Decades later, that same frontier would soften the landing of a metaphor that referenced an “alienated” supply chain. Indeed, the moon landing came to mind a few years ago while conducting research on migration in Europe with a transnational team. At times, the fieldwork seemed close to science fiction: Chinese migrants had become prominent players in the Made in Italy fashion sector in greater metropolitan Tuscany. These stranieri owned and operated 5,230 firms in Prato, according to Chamber of Commerce data. They spoke of “spiritual insistence” related to the pursuit of becoming entrepreneurs. Who would have imagined such a scenario during the late 1960s era of economic boom and labor struggles?
In December 2012, a fire in the Chinese-operated Teresa Moda factory killed seven immigrant workers, transforming the city into a dystopic post-human rights center of globalization. The tragic event propelled politicians from the far right and center left to join together and claim they cared about migrant rights and well-being. Their solution was to recruit Italians as health inspectors to intensify surveillance of factory safety conditions.
One evening about a month later, in January 2013, my research collaborator invited me to attend an after-party for Pitti Uomo, one of the most important trade shows in men’s fashion. The big event, held in Florence, reported record numbers of buyers, sellers, and visitors. Light shows and Renaissance palaces served as amnesiac elixirs for the global labor behind all those handsome clothes.

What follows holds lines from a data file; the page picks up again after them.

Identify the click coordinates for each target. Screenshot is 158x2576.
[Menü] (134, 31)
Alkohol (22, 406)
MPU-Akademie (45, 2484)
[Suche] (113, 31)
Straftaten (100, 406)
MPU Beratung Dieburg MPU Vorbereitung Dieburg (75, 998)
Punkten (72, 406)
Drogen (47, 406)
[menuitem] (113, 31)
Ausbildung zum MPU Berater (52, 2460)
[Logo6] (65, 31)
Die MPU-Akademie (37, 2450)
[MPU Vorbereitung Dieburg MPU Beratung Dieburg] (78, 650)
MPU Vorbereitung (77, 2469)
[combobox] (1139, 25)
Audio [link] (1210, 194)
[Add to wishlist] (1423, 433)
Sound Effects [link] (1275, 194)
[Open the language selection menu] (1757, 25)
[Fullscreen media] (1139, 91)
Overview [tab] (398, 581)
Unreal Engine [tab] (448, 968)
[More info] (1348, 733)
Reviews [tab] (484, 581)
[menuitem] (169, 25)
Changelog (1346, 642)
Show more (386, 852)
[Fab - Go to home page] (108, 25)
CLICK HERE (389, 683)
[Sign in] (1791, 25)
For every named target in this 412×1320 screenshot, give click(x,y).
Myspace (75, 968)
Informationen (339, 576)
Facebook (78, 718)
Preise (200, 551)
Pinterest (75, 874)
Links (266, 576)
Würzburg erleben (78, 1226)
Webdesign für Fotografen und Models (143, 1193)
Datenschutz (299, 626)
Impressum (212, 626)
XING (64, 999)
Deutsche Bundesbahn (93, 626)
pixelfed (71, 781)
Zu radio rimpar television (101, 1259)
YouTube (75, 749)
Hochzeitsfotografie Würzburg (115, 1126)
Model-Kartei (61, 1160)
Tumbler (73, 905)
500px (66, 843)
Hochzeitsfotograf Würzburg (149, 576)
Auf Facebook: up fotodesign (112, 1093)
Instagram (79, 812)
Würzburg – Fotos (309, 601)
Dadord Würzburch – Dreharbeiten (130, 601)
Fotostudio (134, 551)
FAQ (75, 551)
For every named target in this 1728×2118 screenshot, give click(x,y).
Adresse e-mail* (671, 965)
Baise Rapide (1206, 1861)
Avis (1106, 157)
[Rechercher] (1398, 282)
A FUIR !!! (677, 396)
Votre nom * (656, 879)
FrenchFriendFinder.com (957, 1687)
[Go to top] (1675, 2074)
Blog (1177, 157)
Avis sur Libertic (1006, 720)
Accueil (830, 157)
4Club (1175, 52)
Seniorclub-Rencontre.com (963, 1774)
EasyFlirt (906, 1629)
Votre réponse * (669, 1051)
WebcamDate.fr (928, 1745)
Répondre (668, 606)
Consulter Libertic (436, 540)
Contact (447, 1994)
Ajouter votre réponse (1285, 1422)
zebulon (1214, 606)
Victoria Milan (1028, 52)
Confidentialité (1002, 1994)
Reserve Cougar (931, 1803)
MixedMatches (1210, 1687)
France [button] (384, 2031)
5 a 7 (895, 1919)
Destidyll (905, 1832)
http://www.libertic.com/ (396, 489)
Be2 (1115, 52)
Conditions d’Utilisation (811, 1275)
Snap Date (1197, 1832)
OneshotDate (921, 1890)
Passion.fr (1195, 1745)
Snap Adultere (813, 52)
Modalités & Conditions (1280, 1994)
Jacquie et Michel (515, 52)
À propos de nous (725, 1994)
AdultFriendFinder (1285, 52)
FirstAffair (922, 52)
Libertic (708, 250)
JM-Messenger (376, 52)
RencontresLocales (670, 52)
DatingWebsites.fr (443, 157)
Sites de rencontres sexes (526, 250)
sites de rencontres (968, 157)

The private party took place in a boutique menswear store in a hip neighborhood of Florence. Johnny, the owner, had managed to keep a step ahead of many other Italians who had left production in light of intense global competition. We eventually would visit his small sweater factory in the Medici hills outside Prato. He insisted that he employed only Italian workers except for one phase of production—ironing. He told us that Italians no longer did that work. He spoke about the challenges in the sector and mused about the future. “What would happen if all the Chinese people in the world went to the moon?” he asked. I was taken aback. I did not know what to make of the moon comment. His tone was matter-of-fact. Why the moon? Why could or should they leave the earth? The remark resonated not only as a troubling thought experiment—one with echoes of mass deportation—but also as a radical metaphor of alterity.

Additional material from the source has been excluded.